Sebbene l’agricoltura oggi possa contare sulle più avanzate tecnologie, la tradizione tiene ancora legato il lavoro della terra alle fasi lunari. Se si pensa al fatto che la luna influisce pesantemente anche sull’andamento delle maree, questa teoria non sembra più tanto inattendibile, come la ritengono molti esperti. Sembra, infatti, che la luna influisca sulla circolazione della linfa nelle piante e sulla durata del periodo di luce giornaliero.

Le fasi lunari sono scandite da plenilunio, quando cioè la luna è piena, e novilunio, quando la luna è nera, comunque sono facilmente riconoscibili e consultabili sul calendario. In seguito alla luna piena, questa è calante e si riconosce dalla cosiddetta “gobba a levante”; mentre dopo la luna nuova ha la “gobba a ponente”, quindi è crescente.

In generale si suppone che la luna crescente favorisca lo sviluppo vegetativo delle piante, poiché le linfe tendono a risalire verso l’alto, mentre con la luna calante la linfa scende verso le radici.

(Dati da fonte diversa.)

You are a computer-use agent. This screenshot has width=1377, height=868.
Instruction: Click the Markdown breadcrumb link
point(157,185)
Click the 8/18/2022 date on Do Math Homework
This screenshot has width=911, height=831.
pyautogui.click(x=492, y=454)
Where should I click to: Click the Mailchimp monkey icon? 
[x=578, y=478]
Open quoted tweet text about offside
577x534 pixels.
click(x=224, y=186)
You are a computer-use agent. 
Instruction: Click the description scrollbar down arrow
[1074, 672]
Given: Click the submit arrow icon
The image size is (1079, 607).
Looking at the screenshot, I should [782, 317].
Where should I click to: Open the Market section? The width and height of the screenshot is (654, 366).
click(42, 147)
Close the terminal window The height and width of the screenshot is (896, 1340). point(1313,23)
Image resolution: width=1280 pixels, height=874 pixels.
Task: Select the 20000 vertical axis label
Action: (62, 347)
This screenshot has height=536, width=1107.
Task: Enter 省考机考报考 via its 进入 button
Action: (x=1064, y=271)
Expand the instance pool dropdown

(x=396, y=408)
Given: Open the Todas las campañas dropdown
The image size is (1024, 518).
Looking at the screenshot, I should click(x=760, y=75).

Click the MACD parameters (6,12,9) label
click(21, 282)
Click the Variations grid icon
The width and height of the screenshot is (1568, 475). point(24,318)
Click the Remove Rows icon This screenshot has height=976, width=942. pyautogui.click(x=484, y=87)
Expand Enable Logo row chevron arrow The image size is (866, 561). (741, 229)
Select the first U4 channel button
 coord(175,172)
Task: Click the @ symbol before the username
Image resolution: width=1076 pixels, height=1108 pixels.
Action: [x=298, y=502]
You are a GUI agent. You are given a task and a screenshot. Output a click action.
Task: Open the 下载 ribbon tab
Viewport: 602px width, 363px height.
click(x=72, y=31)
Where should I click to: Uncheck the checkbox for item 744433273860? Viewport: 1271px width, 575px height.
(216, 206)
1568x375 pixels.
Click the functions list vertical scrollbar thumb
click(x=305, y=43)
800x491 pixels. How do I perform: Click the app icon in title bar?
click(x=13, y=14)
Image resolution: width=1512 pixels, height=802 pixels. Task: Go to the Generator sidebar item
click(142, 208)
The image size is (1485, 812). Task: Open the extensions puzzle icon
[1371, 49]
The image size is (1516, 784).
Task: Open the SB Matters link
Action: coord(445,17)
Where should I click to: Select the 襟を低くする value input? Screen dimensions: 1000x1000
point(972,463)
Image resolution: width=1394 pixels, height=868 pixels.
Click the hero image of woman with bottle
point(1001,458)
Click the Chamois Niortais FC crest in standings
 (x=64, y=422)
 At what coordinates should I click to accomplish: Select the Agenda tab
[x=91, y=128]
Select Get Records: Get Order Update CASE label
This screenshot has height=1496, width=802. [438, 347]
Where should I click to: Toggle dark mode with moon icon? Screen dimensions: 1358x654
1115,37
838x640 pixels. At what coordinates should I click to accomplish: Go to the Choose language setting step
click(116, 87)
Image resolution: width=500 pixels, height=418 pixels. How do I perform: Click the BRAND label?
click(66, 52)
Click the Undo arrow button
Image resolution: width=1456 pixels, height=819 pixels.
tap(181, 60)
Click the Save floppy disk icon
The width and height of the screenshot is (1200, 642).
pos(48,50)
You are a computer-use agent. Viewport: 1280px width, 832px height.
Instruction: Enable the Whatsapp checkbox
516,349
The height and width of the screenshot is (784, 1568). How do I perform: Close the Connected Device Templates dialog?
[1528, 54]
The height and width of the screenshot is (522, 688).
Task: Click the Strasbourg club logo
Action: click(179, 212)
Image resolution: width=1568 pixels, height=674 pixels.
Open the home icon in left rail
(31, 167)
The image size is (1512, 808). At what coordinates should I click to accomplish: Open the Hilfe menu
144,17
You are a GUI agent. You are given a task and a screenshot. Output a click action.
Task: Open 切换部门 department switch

Generalmente durante il periodo di luna crescente è consigliabile trapiantare le colture e seminare tutti gli ortaggi che crescono al di sopra del terreno, mentre con la luna calante è consigliabile seminare ortaggi che crescono sotto terra, le verdure a cespo e raccogliere i prodotti che vanno conservati a lungo, quindi questa fase è indicata anche per la vendemmia e la mietitura.